In this first figure, we see a newly-extracted Catalog service, freshly factored out of the old monolithic application. It's part of the company's effort to become more maneuverable. We don't know, or particularly care, what storage model it uses internally. From the outside, it presents an interface that looks like "SKUs have attributes".

All seems well. It looks and smells like a microservice: independently deployable, released on its own schedule by a small autonomous team.

The problem is what you don't see in the picture: context. This service has one "universe" of SKUs. It doesn't serve catalogs. It serves one catalog. The problem becomes evident when we start asking what consumers of this service would want. If we think of the online storefront as the only consumer then it looks fine. Ask around a bit, though, and you'll find other interested parties.

While IT toils to get down to a single source of record for product information, the wheelers and dealers in the business are out there signing up partners, inventing marketing campaigns, and looking into new lines of business. Pretty much all of those are going to screw around with the very idea of "the catalog".

Maneuverability demands that we can combine and recombine our services in novel ways. What can we do with this catalog service that would let it be reused in ways that the dev team didn't foresee?

Instancing might be one approach… multiple deployments from the same code base. High operational overhead, but it's better than being stuck.

I prefer to make the context explicit instead.

Zero, One, Many

There's an old saying that the only sensible numbers are zero, one, and infinity. One catalog isn't enough, so the right number to support is "infinity." (Or some resource-constrained approximation.)

What does it take? All we have to do is make catalog service create catalogs for anyone who asks. Any consumer that needs a catalog can create one. That might be a big, sophisticated online storefront. But it could be someone using cURL to manually construct a small catalog for a one-off marketing effort. The catalog service shouldn't care who wants the catalog or what purpose they are going to put it to.

Of course, this means that subsequent requests need to identify which catalog the item comes from. Good thing we're already using URLs as our identifiers.

Considerations

There are some practical issues (and maybe objections) to address.

First, does this mean that the SKUs are duplicated across all those catalogs? Not necessarily. We're talking about the interface the service presents to consumers. It can do all kinds of deduplication internally. See my post about the immutable shopping cart for some ideas about deduplication and "natural" identifiers.

Second, and trickier, how do the SKUs get associated to the catalog? Does each microsite and service need to populate its own catalog? Can it just cherry-pick items from a "master" catalog?

You can probably guess that I don't much like the idea of a "master" catalog. Instead, we would populate a newly-minted catalog by feeding it either item representations (serialized data in a well-known format) or better yet, hyperlinks that resolve to item representations.

How about this: make the service support HTML, RDFa, and a standardized microformat as a representation. Then you just feed your catalog service with URLs that point to HTML. Those can come from a catalog of your own, an internal app for cleansing data feeds, or even a partner or vendor's web site. Now you've unified channel feeds, data import, and catalog creation.

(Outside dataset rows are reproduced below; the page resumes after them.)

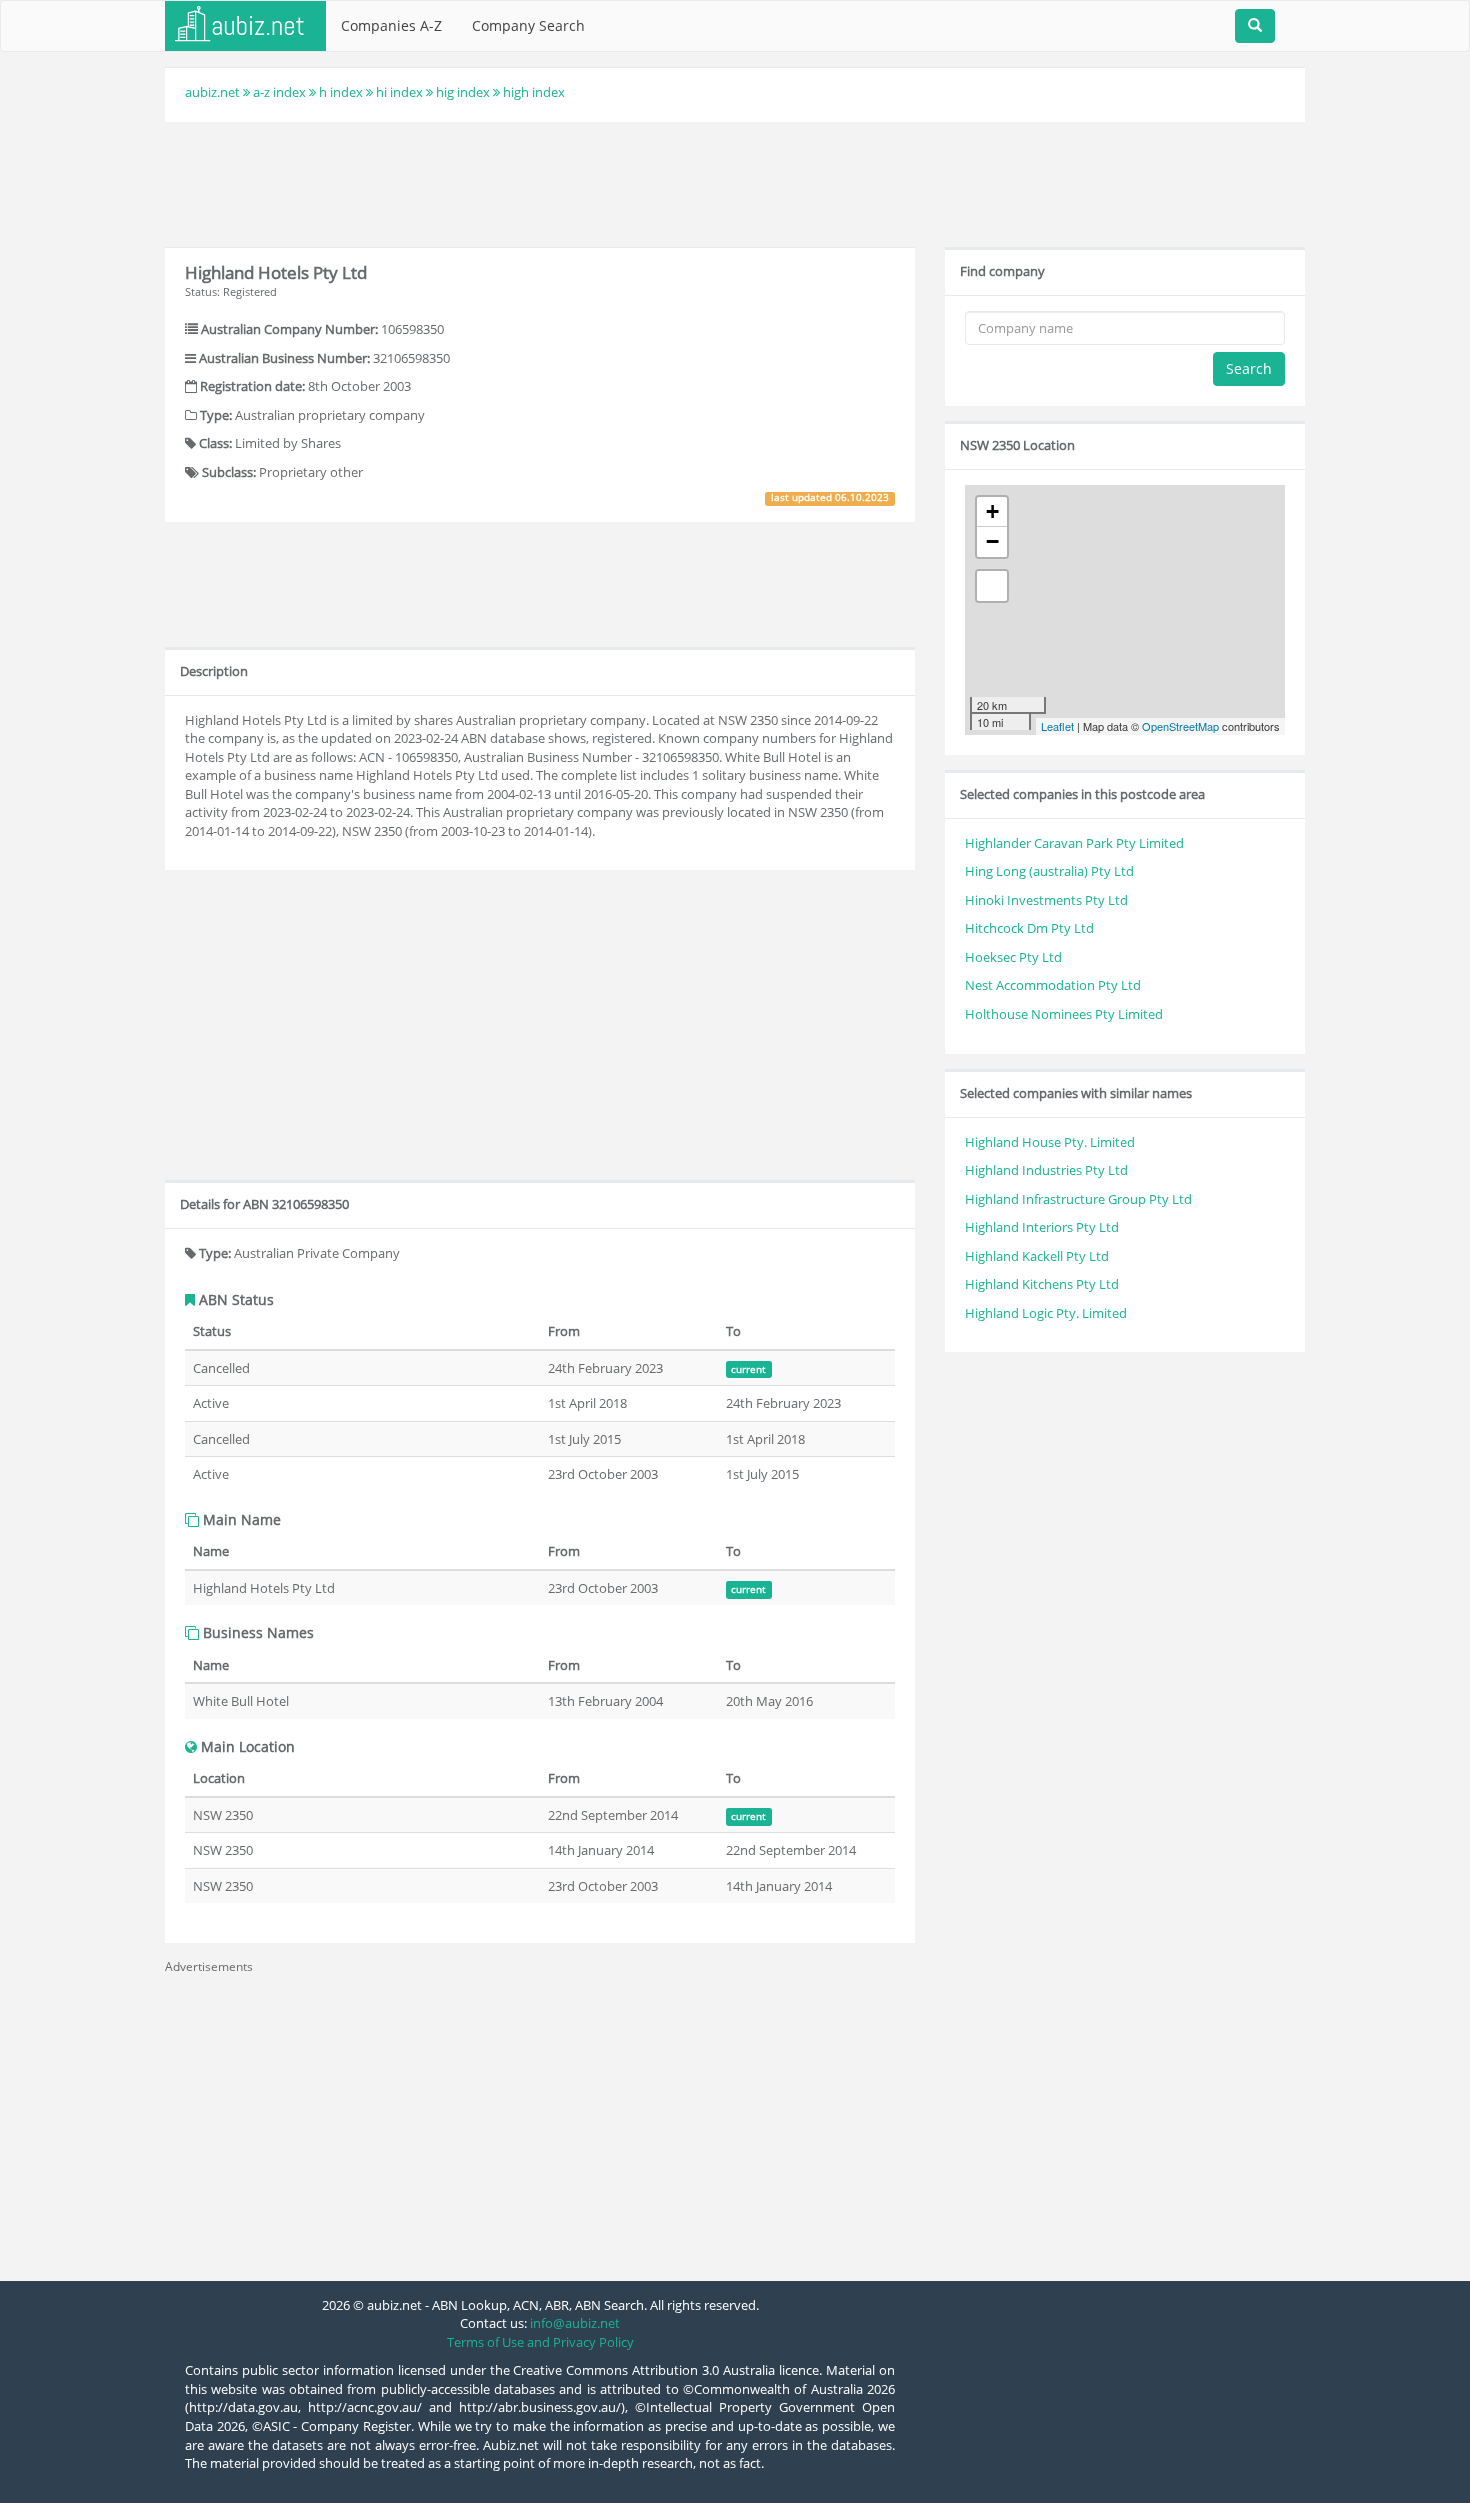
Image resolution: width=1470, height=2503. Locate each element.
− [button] (992, 541)
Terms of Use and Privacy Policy (540, 2342)
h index (341, 92)
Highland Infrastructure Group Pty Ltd (1078, 1199)
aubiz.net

Third, is it really true that just anyone can create a catalog? Doesn't this open us up to denial-of-service attacks wherein someone could create billions of catalogs and goop up our database? My response is that we don't ignore questions of authorization and permission, but we do separate those concerns. We can use proxies at trust boundaries to enforce permission and usage limits.

Conclusion

When you make the context explicit, you allow a service to support an arbitrary number of consumers. That includes consumers that don't exist today and even ones you can't predict. Each service then becomes a part that you can recombine in novel ways to meet future needs.